4.3 Analysis of influencing factors on urban ecological efficiency in the Yellow River Basin

To explore the factors influencing the UEE in the Yellow River Basin and its different sub-regions, this research selects six variables to construct a quantitative model for analysis. The regression results are shown in Table 3. Environmental regulation, scientific and educational investment, economic scale, and greening level significantly promote the improvement of UEE in the Yellow River Basin, but population density and industrial structure lead to a decrease in UEE. Specifically for each reaches:

(1) Environmental regulation significantly significantly boosts the UEE in the middle and lower reaches, but hinders the improvement of ecological efficiency in the upper reaches, which is lagging behind economically. The factor coefficients of environmental regulation for downstream, midstream, and upstream areas are 0.0044, 0.0893, and −0.1052, respectively, all of which pass the significance level test at 1%. In the in the middle and lower reaches, environmental policies have driven innovation in pollution-intensive industries, reducing emissions and enhancing ecological efficiency. Conversely, in the upper reaches, outdated environmental technologies and a focus on economic development at the expense of environmental concerns have led to increased pollution and a decrease in UEE.

(2) Population density significantly reduces the UEE in the middle and lower reaches. For every one-unit increase in population density, the UEE in the middle and lower reaches decreases by 0.0001 and 0.0831 units, respectively. This is largely due to the fragile ecological environment and limited carrying capacity of the Yellow River Basin, where population growth increases the consumption of resources and generates waste, exacerbating ecological damage and reducing ecological efficiency.

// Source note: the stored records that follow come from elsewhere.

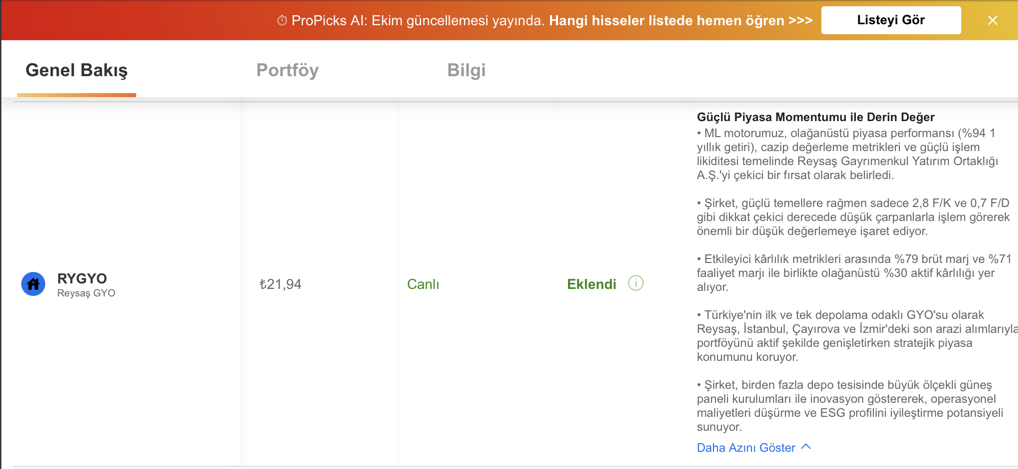1018x469 pixels.
Task: Dismiss the ProPicks AI banner
Action: [992, 20]
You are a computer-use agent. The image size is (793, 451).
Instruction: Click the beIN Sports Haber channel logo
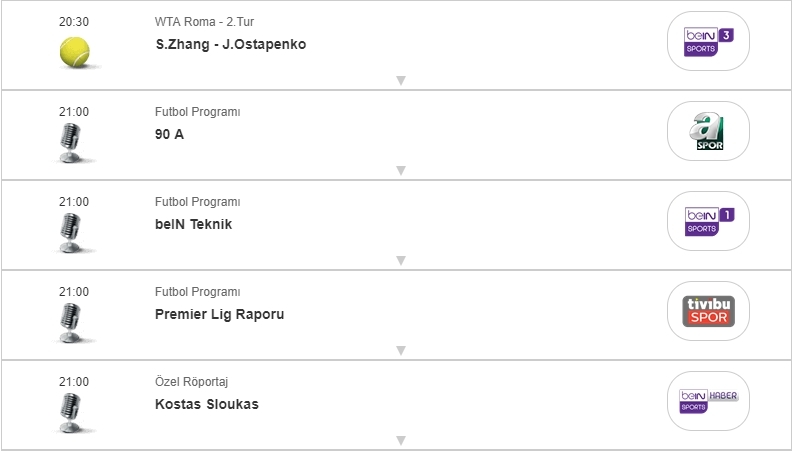(x=708, y=400)
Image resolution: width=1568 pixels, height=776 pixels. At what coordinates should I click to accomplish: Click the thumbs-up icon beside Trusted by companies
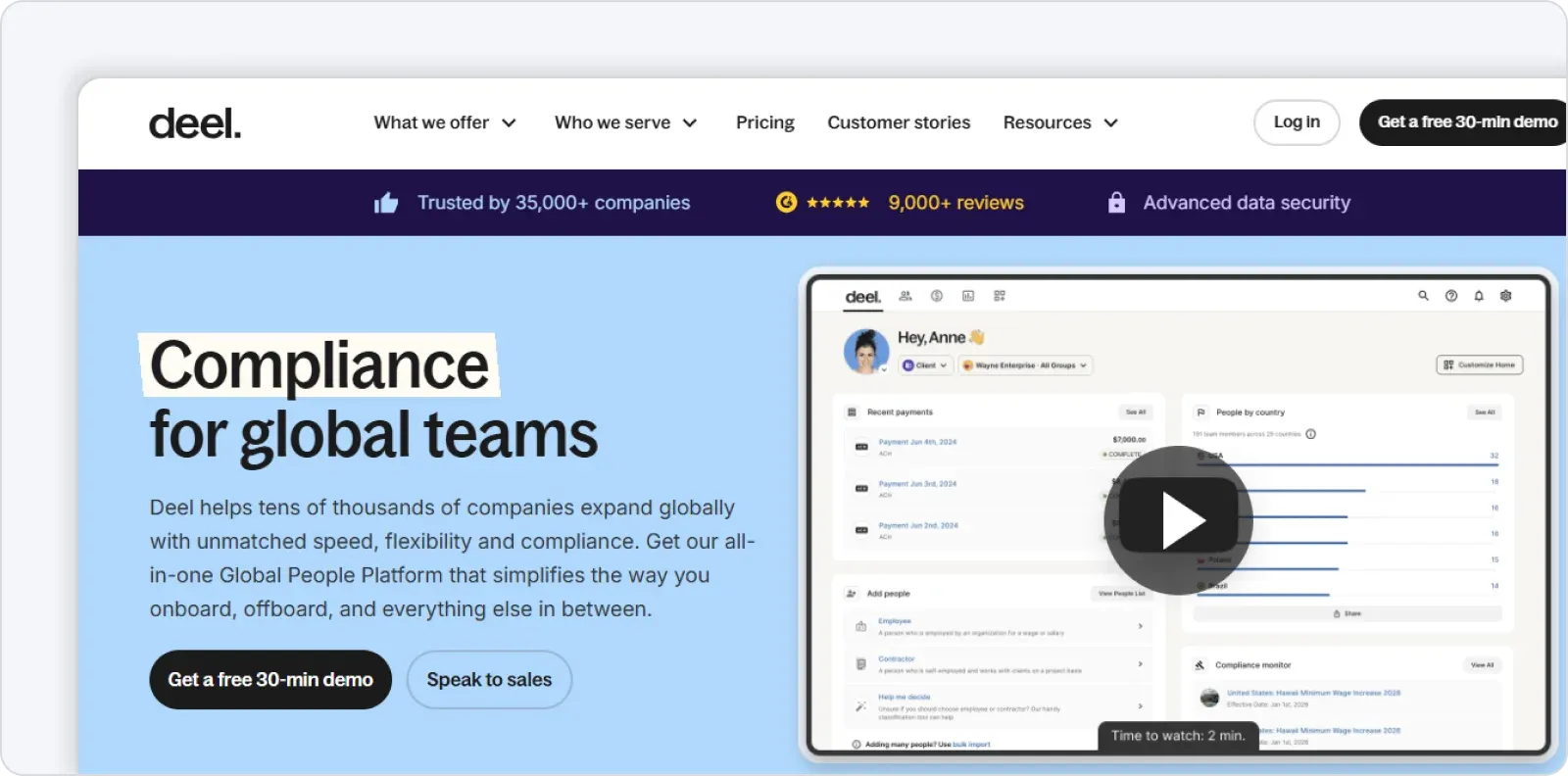(x=386, y=203)
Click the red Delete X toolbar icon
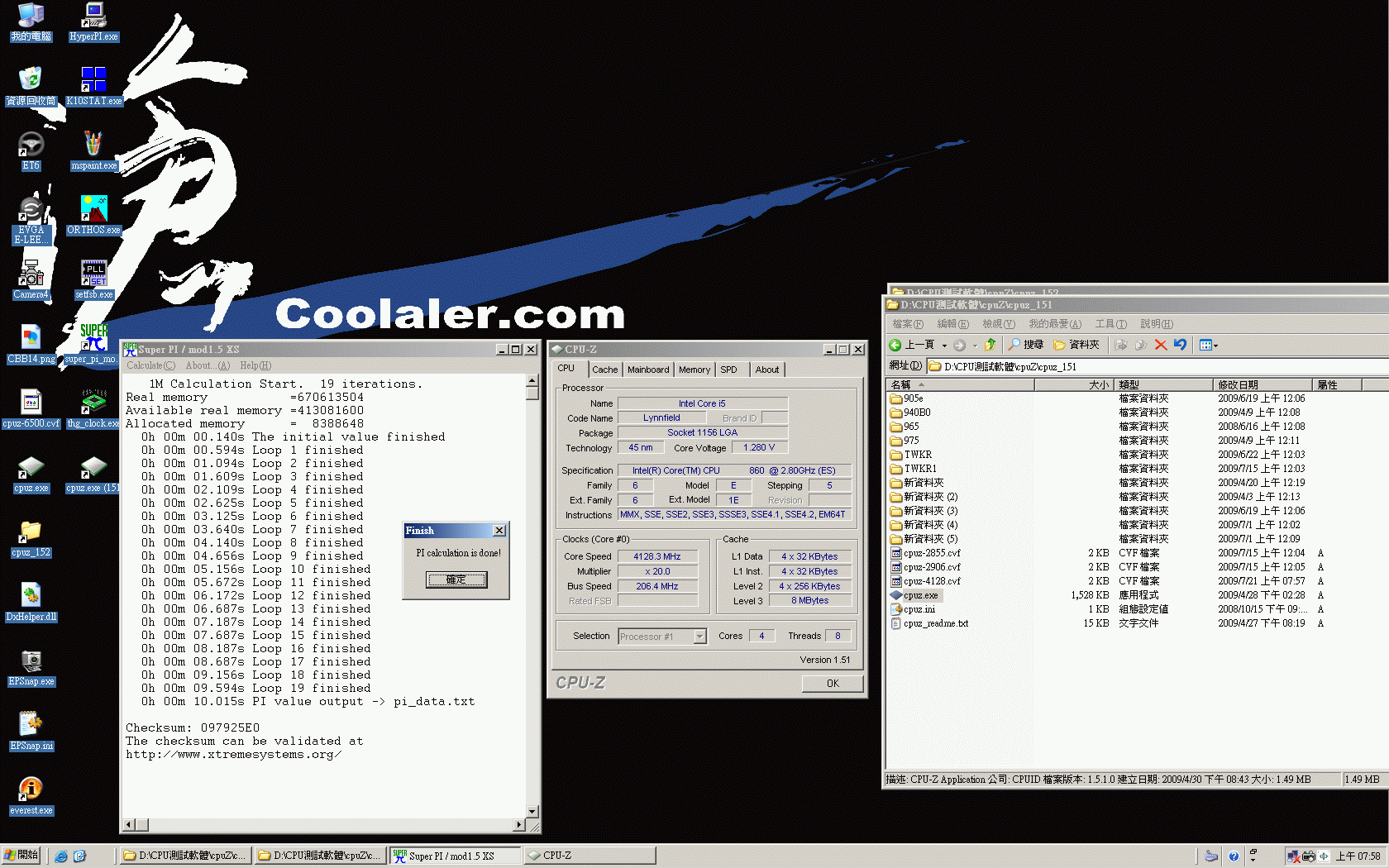The height and width of the screenshot is (868, 1389). click(x=1161, y=345)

The impact of population density on the UEE in the upper reaches is not significant, possibly because the low population base means growth is not substantial enough to alter ecological efficiency.

(3) Scientific and educational investment significantly lowers UEE in the lower reaches but improves it in the middle reaches. For every one-unit increase in scientific and educational investment, the UEE in the lower reaches decreases by 0.0159 units, while the UEE in the middle reaches increases by 0.1480 units.

Table 3

Table 3. Influencing factors on urban ecological efficiency in the Yellow River basin.

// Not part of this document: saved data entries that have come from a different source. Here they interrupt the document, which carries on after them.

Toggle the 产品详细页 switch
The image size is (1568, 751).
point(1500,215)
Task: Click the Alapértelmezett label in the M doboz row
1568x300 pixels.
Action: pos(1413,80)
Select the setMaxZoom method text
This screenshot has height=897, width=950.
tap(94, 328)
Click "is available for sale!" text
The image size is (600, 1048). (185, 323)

The large investment in the lower reaches may not be directly focused on ecological protection or sustainable development technologies and may not be promptly translated into effective environmental measures, resulting in reduced UEE. In contrast, midstream areas may more effectively enhance resource utilization efficiency through such investments, promoting ecological efficiency. The lack of significant impact on upstream UEE may be due to the “pump effect” not being evident, with low investment levels insufficient to drive technological innovation or raise environmental awareness significantly.

(4) The industrial structure significantly enhances UEE in the middle reaches (coefficient of 0.0665) but hinders the UEE in the upper reaches (coefficient of −0.2142). The middle reaches, being a major coal-producing region, benefits from the application of clean technologies and efficient pollution control in its large and advanced secondary industry, boosting the UEE. In contrast, the fragile ecological foundation in the upper reaches suffers from rapid environmental degradation due to industrial development, constraining ecological efficiency. In the lower reaches, the economic development and industrial transformation towards energy-efficient, environmentally friendly, and high-value-added industries may offset the negative impacts of traditional industries on the UEE, making the impact of industrial structure on downstream UEE not significant.

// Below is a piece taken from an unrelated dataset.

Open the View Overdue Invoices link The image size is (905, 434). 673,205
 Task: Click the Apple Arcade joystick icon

(5) Economic scale significantly improves the UEE of cities in the upper, middle, and lower reaches, with impact coefficients of 0.1844, 0.3882, and 0.5412, respectively. This indicates that urban economic development in the Yellow River Basin complements ecological efficiency, providing ample funding, human resources, and technical support for environmental protection and resource utilization.

(6) Greening level significantly promotes the improvement of UEE in the upper reaches. An increase of one unit in greening level leads to a 0.02167 unit increase in the UEE of the upstream area. The upstream area’s fragile ecology and decreasing vegetation coverage can be mitigated by higher greening levels, which can enhance public environmental awareness and promote UEE. However, in the upstream and midstream areas, the enhancement of greening levels may compete with land resources needed for economic development and may not significantly improve regional environmental awareness, thus not passing the significance test.

5 Conclusion and policy recommendations

5.1 Conclusion

This research employs the SBM-DEA model that incorporates undesirable outputs to measure the UEE of 65 prefecture-level cities in the Yellow River basin from 2008 to 2017. It further characterizes the dynamic evolution of the UEE using the Malmquist index and conducts an in-depth analysis of the influencing factors of UEE with the bootstrap truncated regression model. The main research conclusions are as follows:

(1) The UEE in the Yellow River Basin has seen a steady, albeit low, increase from 2008 to 2017, yet significant disparities existed in the upper, middle and lower reaches. With an average UEE of merely 0.736 during this decade, there is significant room for enhancement in the Yellow River Basin. The Malmquist index indicates an average annual growth rate of 1.8%, suggesting a progressive improvement in the utilization of ecological resources in the majority of cities. However, the disparity in the upper, middle and lower reaches is pronounced, with the lower reaches, exhibiting the highest UEE, surpassing the upper reaches, the lowest, by 8.6 percentage points.

(2) Insufficient pure technical efficiency has impeded the advancement of UEE in the Yellow River Basin from 2008 to 2017. Despite stable fluctuations in pure technical efficiency, the scale efficiency exhibited a fluctuating upward trend, underscoring that the primary cause of the overall low UEE is the lack of progress in pure technical efficiency. The spatial evolution analysis reinforces this view, with a notable decrease in the number of technology-driver cities.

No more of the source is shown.